- [Stored records]:
━━━━━━━━━━━━━━━━━━━━

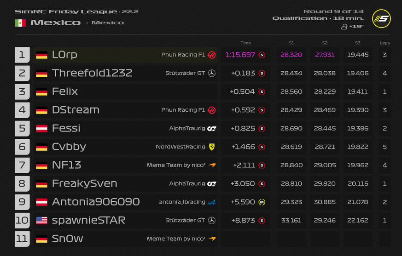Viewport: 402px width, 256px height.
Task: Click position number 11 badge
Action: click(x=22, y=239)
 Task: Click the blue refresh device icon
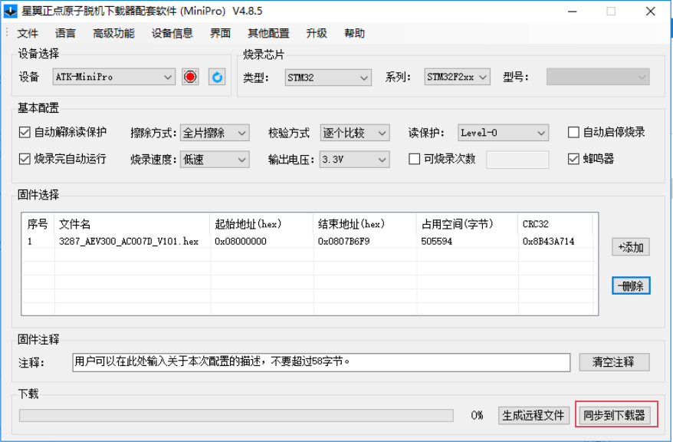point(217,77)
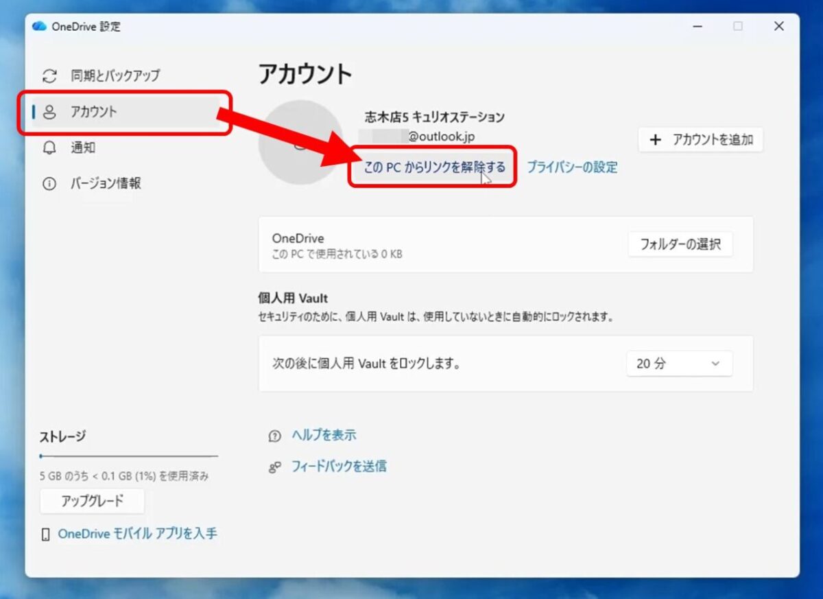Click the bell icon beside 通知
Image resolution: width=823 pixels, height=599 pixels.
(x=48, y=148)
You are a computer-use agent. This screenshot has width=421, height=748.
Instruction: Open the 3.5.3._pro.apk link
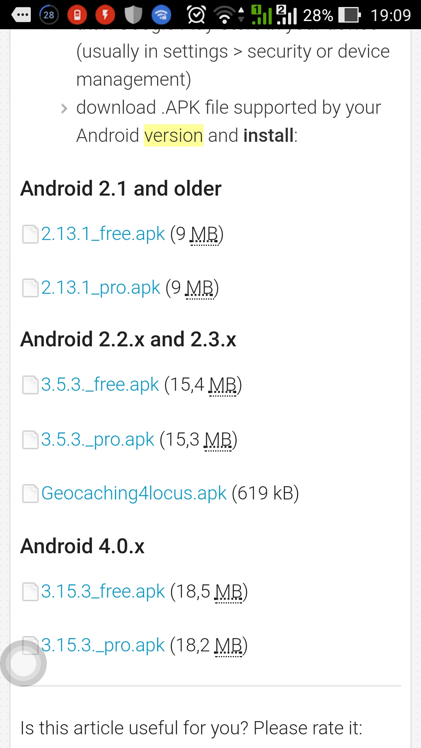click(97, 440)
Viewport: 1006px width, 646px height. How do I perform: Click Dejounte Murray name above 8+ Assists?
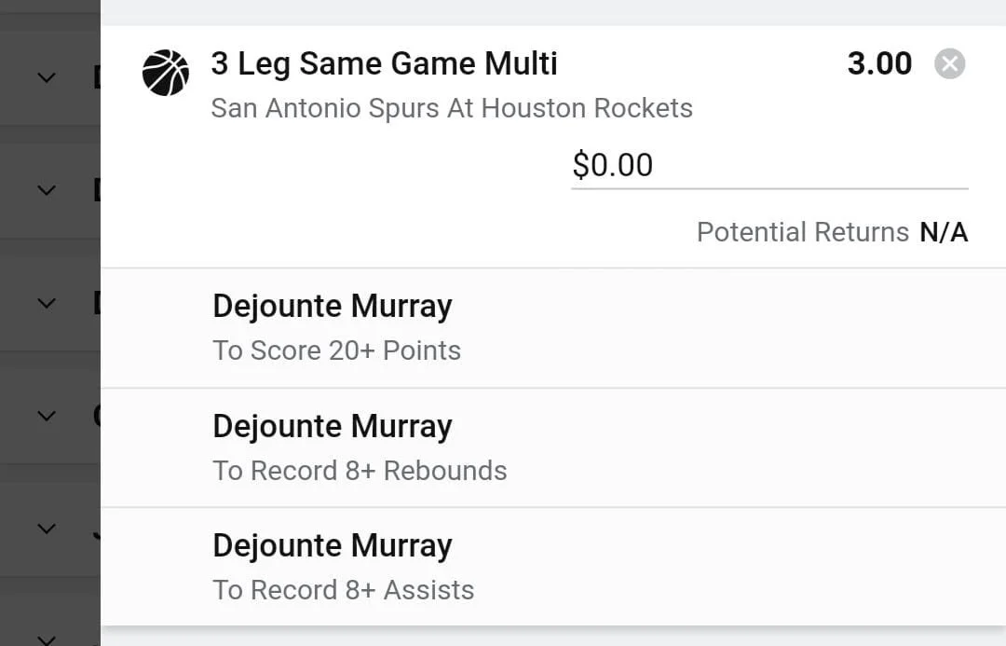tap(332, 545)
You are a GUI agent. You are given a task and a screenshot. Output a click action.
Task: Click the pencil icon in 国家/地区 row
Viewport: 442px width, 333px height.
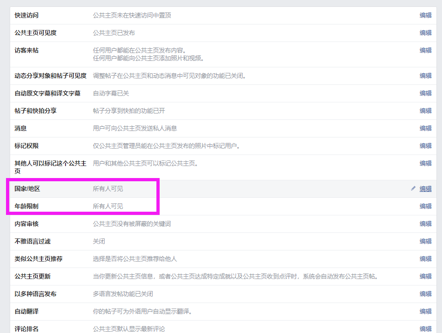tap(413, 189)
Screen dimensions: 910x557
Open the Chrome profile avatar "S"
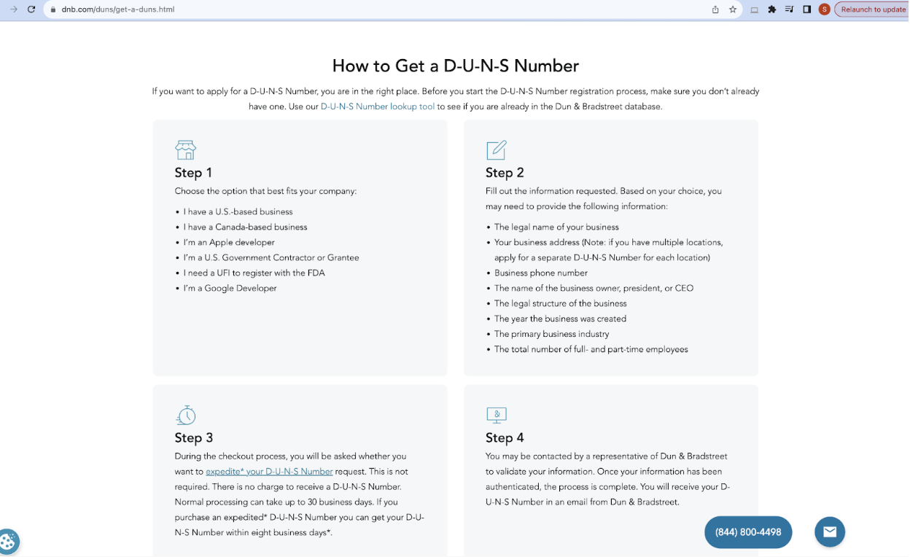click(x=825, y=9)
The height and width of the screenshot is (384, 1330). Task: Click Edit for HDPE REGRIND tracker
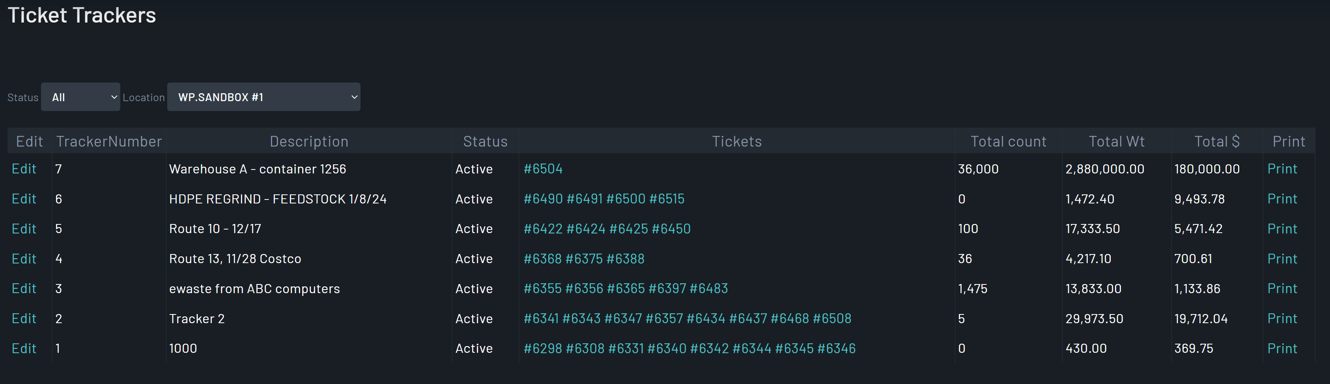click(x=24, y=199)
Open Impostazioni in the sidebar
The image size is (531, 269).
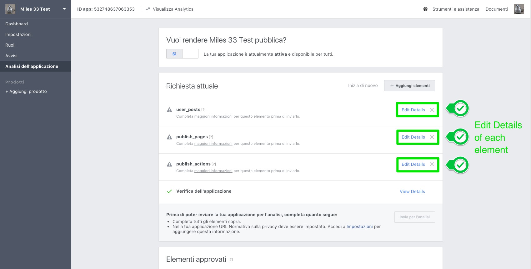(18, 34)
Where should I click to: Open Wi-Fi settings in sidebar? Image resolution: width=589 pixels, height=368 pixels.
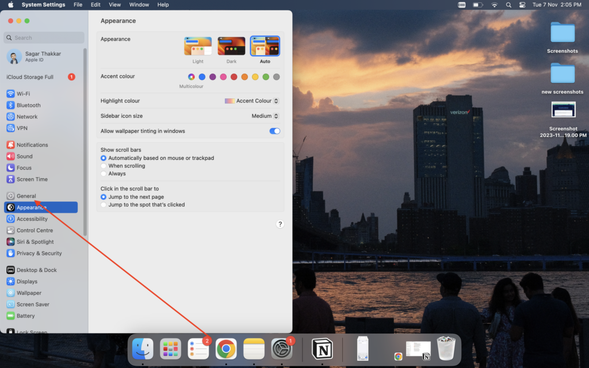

━━━━━━━━━━━━━━━━━━━━

- [PROBLEM STATEMENT]: Reproduce, word for word, every line from the one that contains "Screen dimensions: 910x557" to the end of the data, including both ends; omit all pictures.

- [SOLUTION BELOW]:
Screen dimensions: 910x557
Open the Chrome profile avatar "S"
click(x=825, y=9)
The height and width of the screenshot is (384, 1330). Task: Click Edit for HDPE REGRIND tracker
click(x=24, y=199)
Open Impostazioni in the sidebar
The image size is (531, 269).
(18, 34)
Where should I click to: Open Wi-Fi settings in sidebar? Image resolution: width=589 pixels, height=368 pixels.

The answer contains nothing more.